Data items
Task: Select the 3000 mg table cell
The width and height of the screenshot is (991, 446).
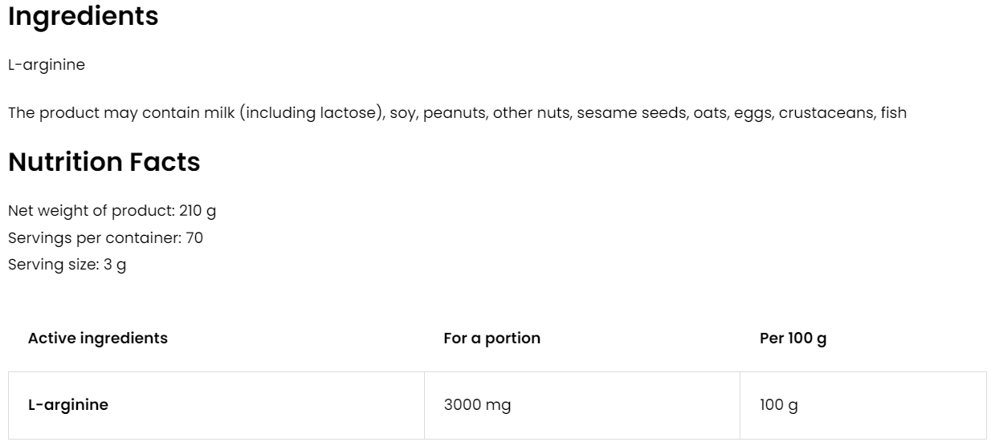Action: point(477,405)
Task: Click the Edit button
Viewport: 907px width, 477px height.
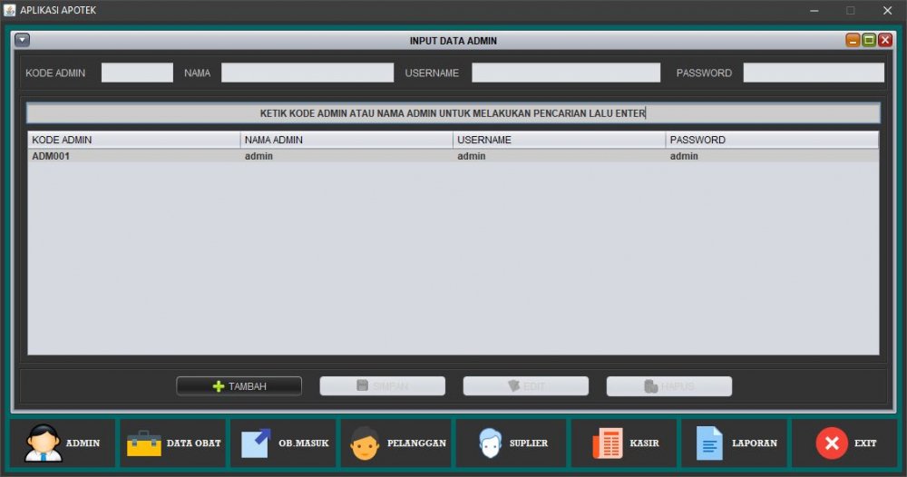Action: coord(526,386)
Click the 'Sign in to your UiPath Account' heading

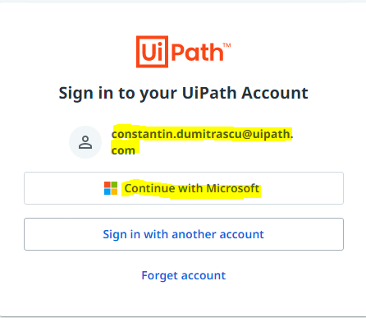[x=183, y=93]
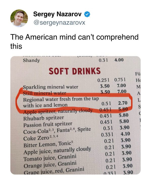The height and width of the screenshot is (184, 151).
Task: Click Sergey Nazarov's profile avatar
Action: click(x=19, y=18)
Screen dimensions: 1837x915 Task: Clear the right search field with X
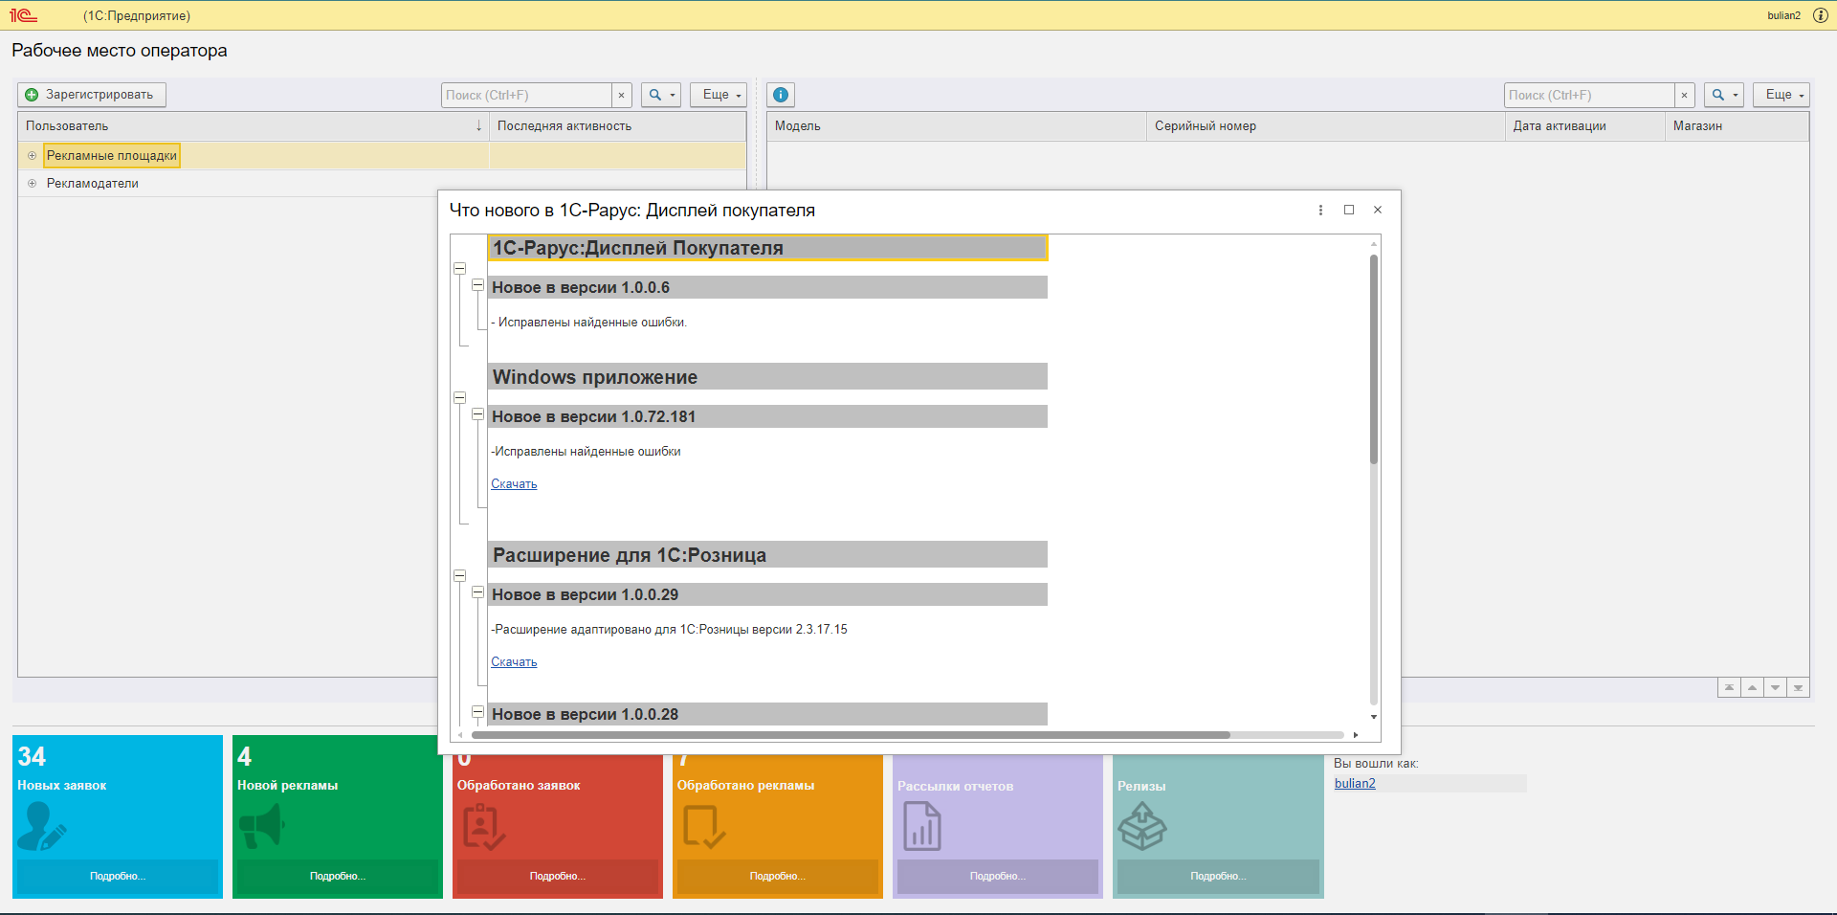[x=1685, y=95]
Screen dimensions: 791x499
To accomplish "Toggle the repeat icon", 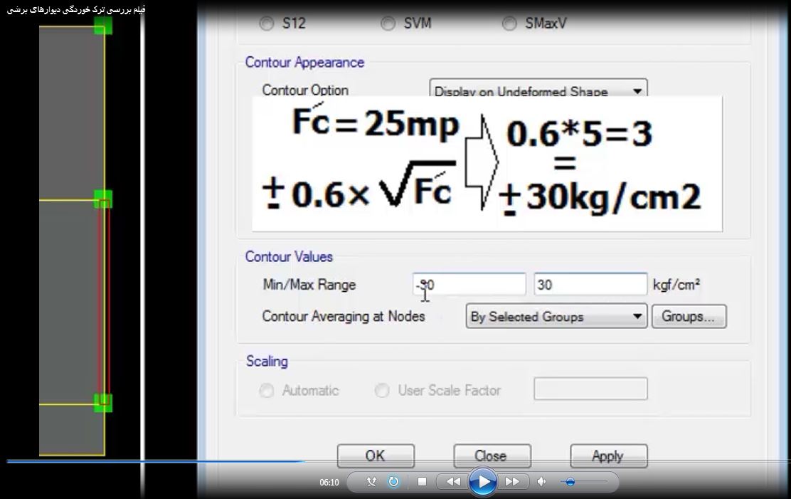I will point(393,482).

* * *

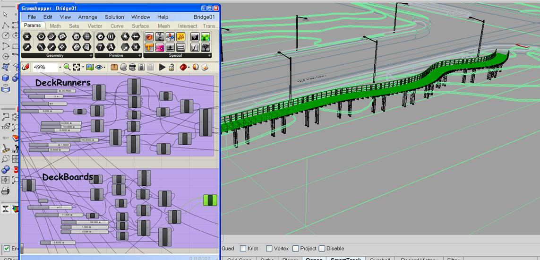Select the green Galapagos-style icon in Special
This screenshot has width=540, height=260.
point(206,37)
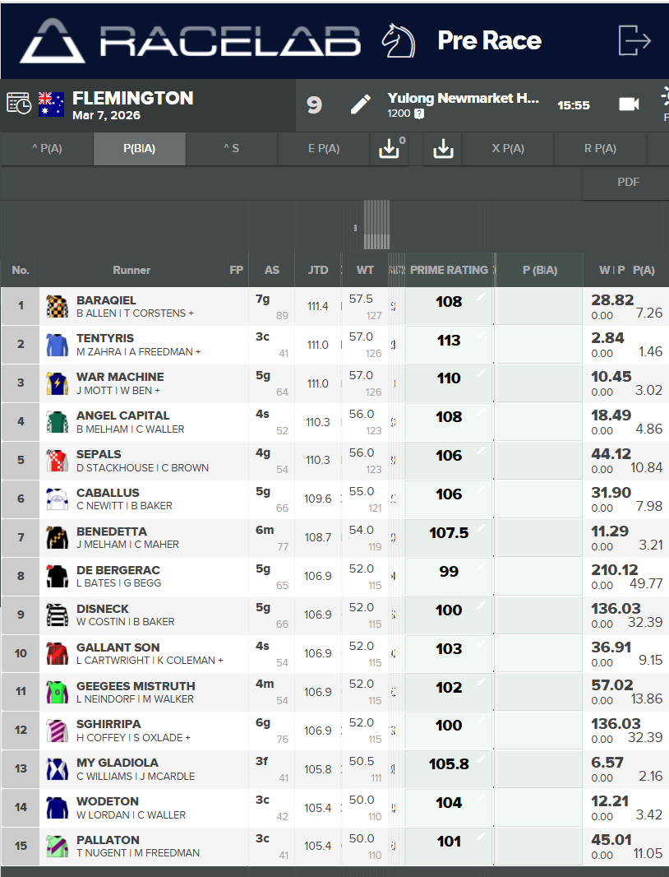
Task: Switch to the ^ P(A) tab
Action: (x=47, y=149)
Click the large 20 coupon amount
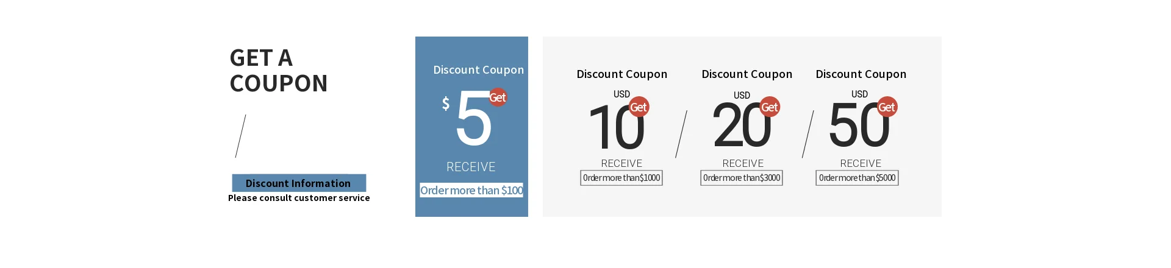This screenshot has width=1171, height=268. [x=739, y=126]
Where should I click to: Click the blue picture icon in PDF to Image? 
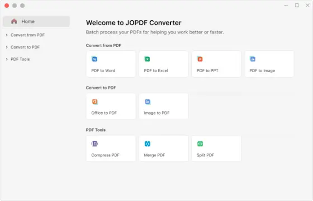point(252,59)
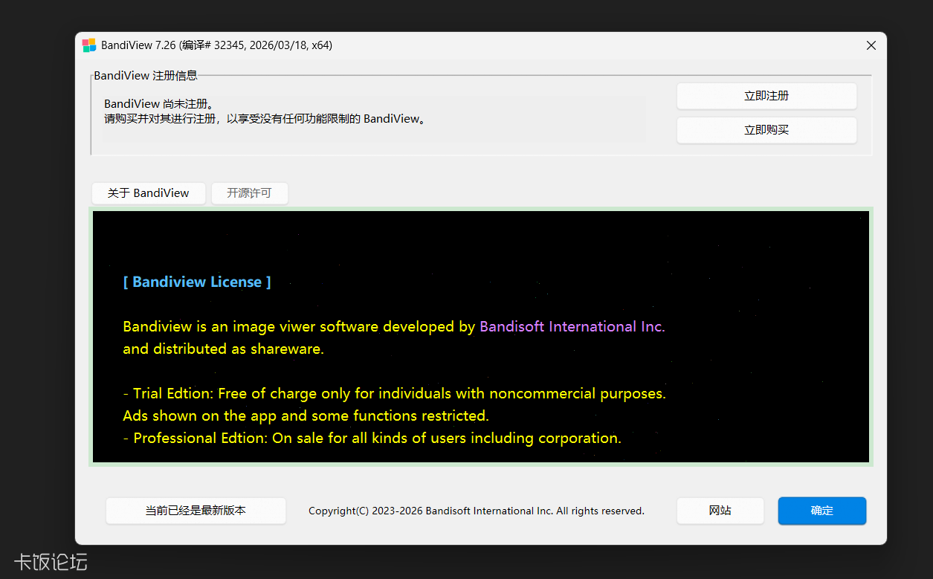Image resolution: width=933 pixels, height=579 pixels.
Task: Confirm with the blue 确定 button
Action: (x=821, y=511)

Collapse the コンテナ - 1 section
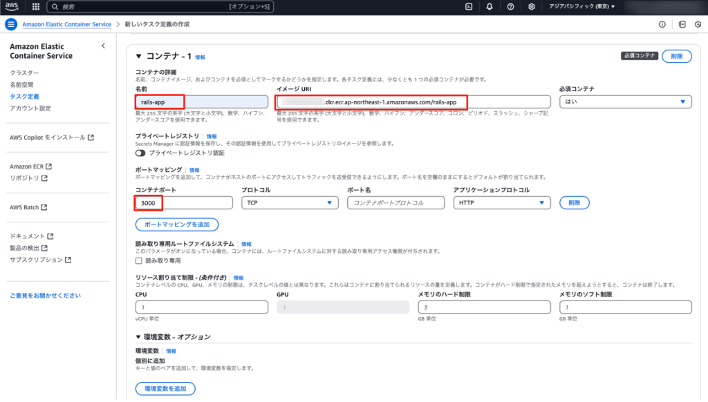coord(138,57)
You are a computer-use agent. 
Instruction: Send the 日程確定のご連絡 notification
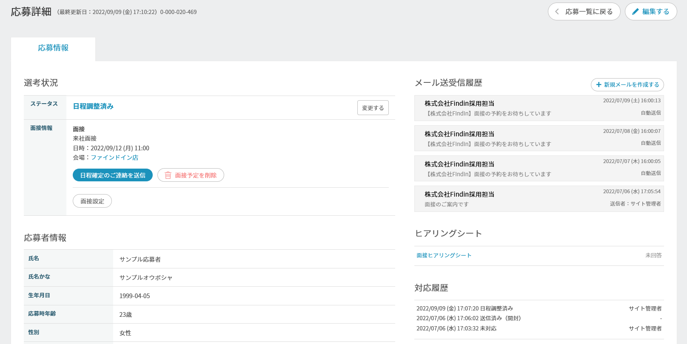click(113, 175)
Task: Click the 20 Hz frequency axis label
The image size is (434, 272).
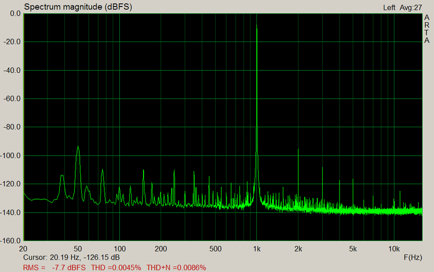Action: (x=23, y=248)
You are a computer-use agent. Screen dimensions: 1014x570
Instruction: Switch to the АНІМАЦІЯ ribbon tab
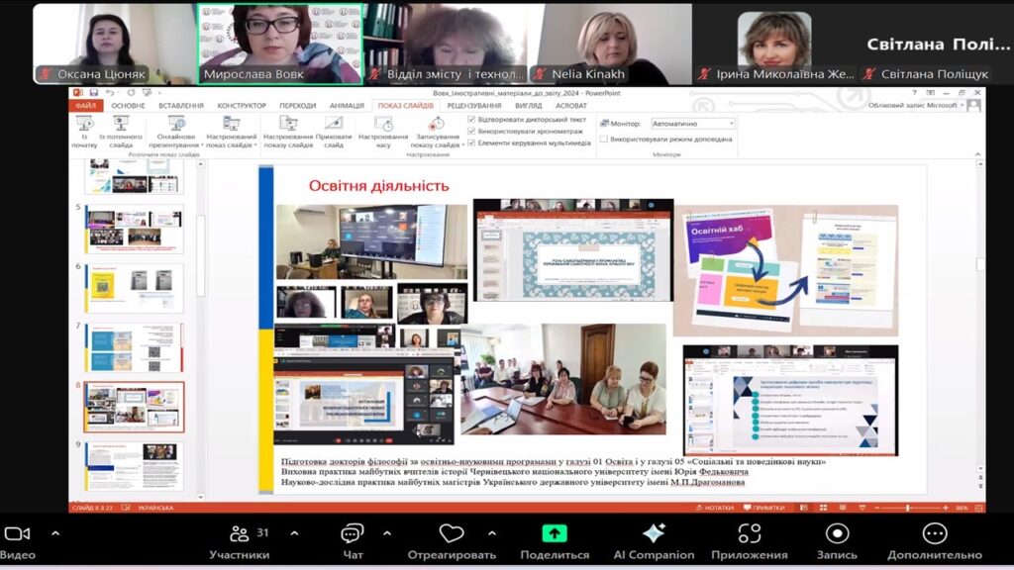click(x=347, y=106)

==

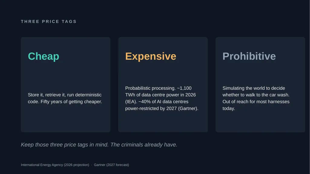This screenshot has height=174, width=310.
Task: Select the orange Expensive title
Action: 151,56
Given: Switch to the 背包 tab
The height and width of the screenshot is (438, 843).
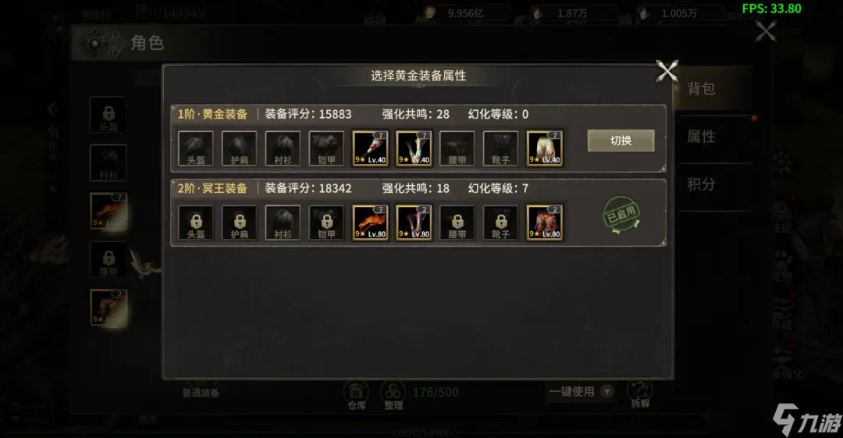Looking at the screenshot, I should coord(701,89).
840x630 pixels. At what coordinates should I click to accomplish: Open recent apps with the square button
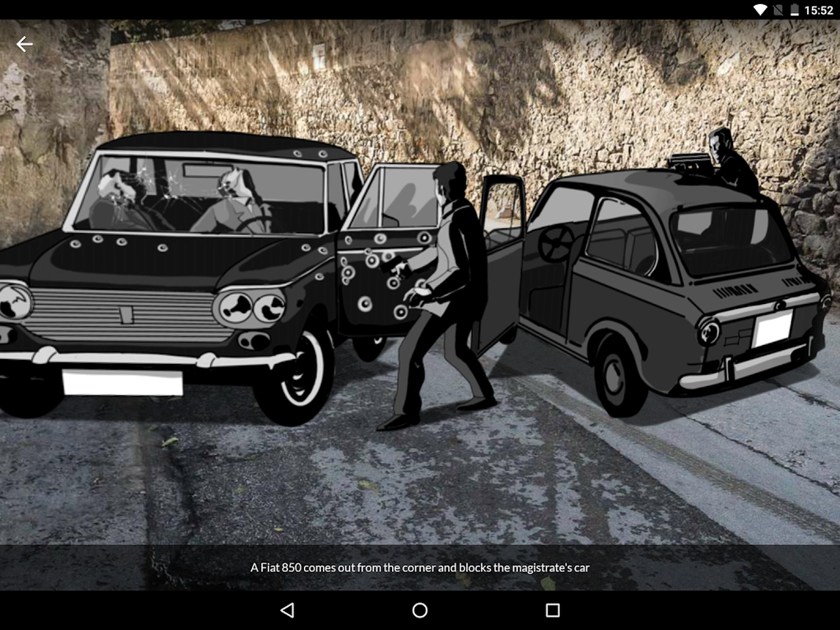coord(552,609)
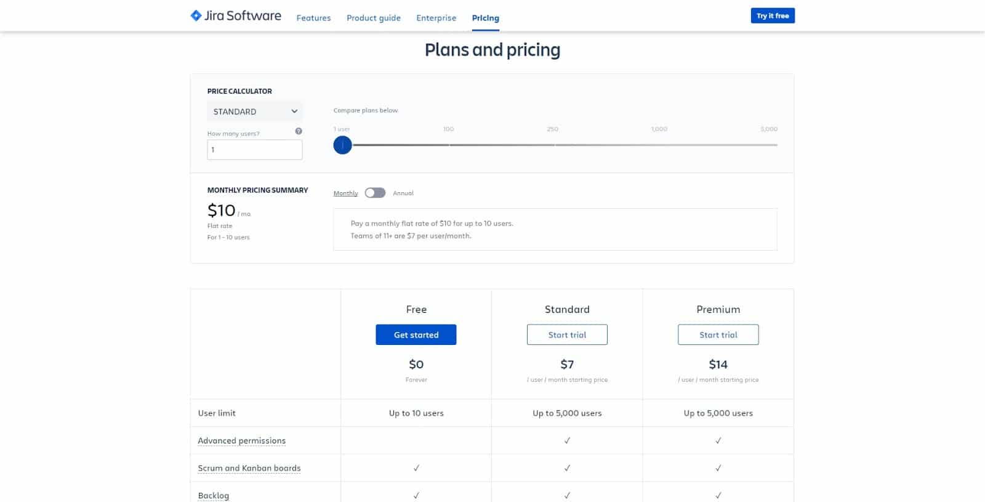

◆ **REQUIREMENT**: Each line of the data that holds "computer" should be reported.

◆ **TASK ANSWER**:
You are a computer-use agent. 
You are a computer-use agent. Screen dimensions: 1014x570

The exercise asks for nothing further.